Aw, c'mon.....Dad. *L*


----------



## tjcruiser (Jan 10, 2010)

Just as long as he remembers all of us in his will!


----------



## Komodo (Jun 28, 2010)

tankist said:


> this is not photo discussion thread and all, but gimp is not proper work-flow tool. loads can be written on this but on the tip of the spoon:
> you might want to try photo manager software such as google picasa (free) instead. much better as in the "proper tool" for organizing, and retouching photographs. also if you preparing pictures for web 2000*1500 is waaaay to large. on some forums mods will be quite pissed at you for breaking the page layout. 800*600 is is about right, 1024*768 tops . you also can turn up the compression a bit and get smaller pictures. export for web is built into picasa application BTW.
> 
> 
> ...


yay i mostly use gimp for signatures.

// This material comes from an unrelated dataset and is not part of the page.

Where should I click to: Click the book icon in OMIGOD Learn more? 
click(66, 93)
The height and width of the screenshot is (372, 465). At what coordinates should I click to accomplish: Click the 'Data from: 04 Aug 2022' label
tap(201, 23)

Next time i will shrink my pictures down to 800 x 600.


----------



## Komodo (Jun 28, 2010)

I went to a hobby shop a week or so ago, the one i had never gone to before, and when i tried it was closed, well i brought 50 dollars and walked out with this: one altas trainman ho scale psi 2 bay cover hopper ( conrail ) for $9.99, one IHC cleaning car with cleaning fluid ( csx) for $14.99, an athearn 40 foot hi cube boxcar kit ( conrail )for $6.99. and a AHM tractor trailer for 3 dollars! i need to get some pics!

im onto a 4x7 board now.


at a dif hobby store i got a bachmann b23-7 conrail engine on sale for 45 dollars msrp is 56!


----------



## Reckers (Oct 11, 2009)

Pretty soon, you'll have to take over the living room floor. The family can watch tv somewhere else!


----------



## Komodo (Jun 28, 2010)

Pictures plus update! My nice uncle who is into trains gave us some stuff, a train musuem by where he lived had a huge model train layout and someone died and he gave the train musuem his trains. so my uncle picked up a bunch of cars ( about 20 for (he said) 1 dollar each, and then two engines). Although this stuff is over 10 years old, its still nice.
now pics of some stuff i got at the train shop a few weeks ago ( i will get a pick of the new layout sometime) the bachmann b23-7, 1991. 










the atlas trainman conrail covered hopper, 879235










the athearn conrail 40' hi cube boxcar kit, 230617

http://www.athearn.com/Products/Default.aspx?ProdID=ATH70858 ( close enough)

and finally a ihc csx cupola track-cleaning caboose. ( can't find a pic )


----------



## Reckers (Oct 11, 2009)

Major score there, K-man!


----------



## tjcruiser (Jan 10, 2010)

Way to go, Uncle _____ !!! :thumbsup::thumbsup::thumbsup:


----------



## Komodo (Jun 28, 2010)

ya i know!!!!!!!!!


----------



## Komodo (Jun 28, 2010)

some of the cool stuff i got from him includes but isn't limited too (  ) a penn central auto carrier( old style ) a b and o boxcar a weathered prr boxcar, and a santa fe maintenance/caboose car. there is also much more


----------



## Komodo (Jun 28, 2010)

pictures of the stuff from the hobby shop trip! and yes im on a 4x7 board


----------



## Komodo (Jun 28, 2010)

rn't they purdy? the 3 amtrak passenger cars were 5 dollars, i have had the b unit for a long time now! ( almost 2 years )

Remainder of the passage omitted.